Enable or block firewall access

Ubuntu comes equipped with the Uncomplicated Firewall (ufw) but the firewall is not enabled by default. Because Ubuntu does not have any open network services (except for basic network infrastructure) in the default installation, a firewall is not needed to block incoming attempted malicious connections.

For more information about how to use ufw, see the online documentation.

Turn the firewall on or off

To turn on the firewall, enter sudo ufw enable in a terminal. To turn off ufw, enter sudo ufw disable.

Allow or block specific network activity

Many programs are built to offer network services. For instance, you can share content, or let someone view your desktop remotely. Depending on which additional programs you install, you may need to adjust the firewall to allow these services to work as intended. UfW comes with a number of rules already pre-configured. For instance, to allow SSH connections, enter sudo ufw allow ssh in a terminal. To block ssh, enter sudo ufw block ssh.
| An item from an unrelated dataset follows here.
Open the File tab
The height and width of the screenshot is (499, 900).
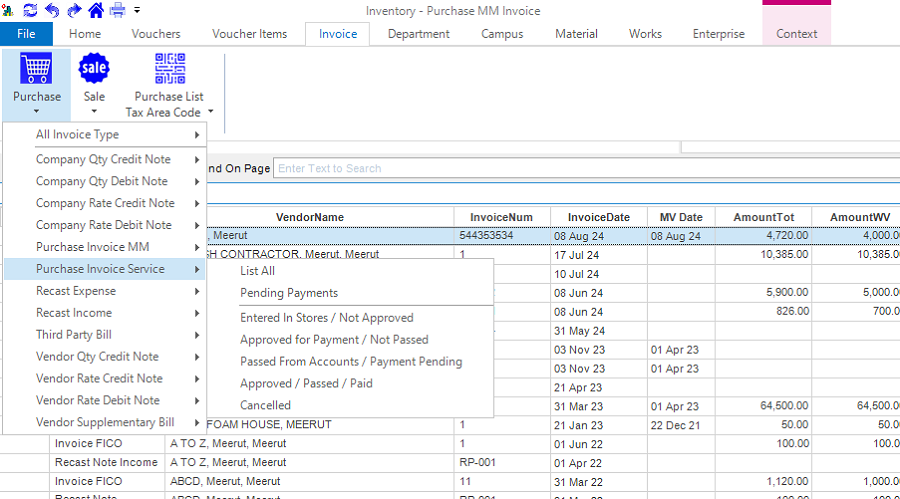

Each program that provides services uses a specific network port. To enable access to that program's services, you may need to allow access to its assigned port on the firewall. To allow connections on port 53, enter sudo ufw allow 53 in a terminal. To block port 53, enter sudo ufw block 53.

To check the current status of ufw, enter sudo ufw status in a terminal.

Use ufw without a terminal

You can also install gufw if you prefer to set up the firewall without using a terminal. To install, click this link.

You can launch this program by searching for Firewall Configuration in the Dash. The program does not need to be kept open for the firewall to work.